Tara raised a brow. “Your Chief isn’t exactly my biggest fan right now. How do I know he’s not going to use this as leverage to get the upper hand in the Quail Hollow situation?”

Josie rolled her eyes. “I can’t speak to that. That is between you and the Chief. My job is to find whoever killed Vera and Beverly and bring them to justice. That’s it.”

“So you won’t help me with the Chief?”

Josie laughed. She walked to the door and pulled it open. Before she left, she looked over her shoulder and said, “You’re the one who hired him.”

 

 

Thirty-One

 

 

2004

 

 

Josie had only been sitting on one of the hard metal chairs in the Wellspring Clinic’s waiting room for ten minutes, and her ass already ached. Really, if they were going to make patients wait so long for their appointments, they ought to have more comfortable chairs. What was taking so long anyway? she wondered. She was the only person in the waiting room. Just as the thought crossed her mind, the front door swung open.

They’d better not see this person before me, Josie thought. She was only there for a physical for her lifeguard job. She’d be in and out of there in fifteen minutes.

Beverly Urban stepped through the door. Josie stared at her, open-mouthed. It was bad luck, pure and simple. Josie looked away from Beverly and picked up a magazine, spreading the pages and pretending to read. A few seconds later, the door swooshed again. She looked up. Beverly was gone.
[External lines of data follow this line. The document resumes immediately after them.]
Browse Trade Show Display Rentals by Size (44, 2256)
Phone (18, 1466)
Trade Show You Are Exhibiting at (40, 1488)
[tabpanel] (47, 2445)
Josie turned her head and looked out the window, watching Beverly run across the street. She ran along the safety fence in front of the construction site where Ray worked. He was over there now. Josie was going to try to see him after her appointment. What the hell was Beverly doing? Maybe she was just walking past it.

But she wasn’t. She stopped at the entry gate where Josie had picked Ray up only a couple of weeks earlier. Josie watched as she had a conversation with the man behind the fence.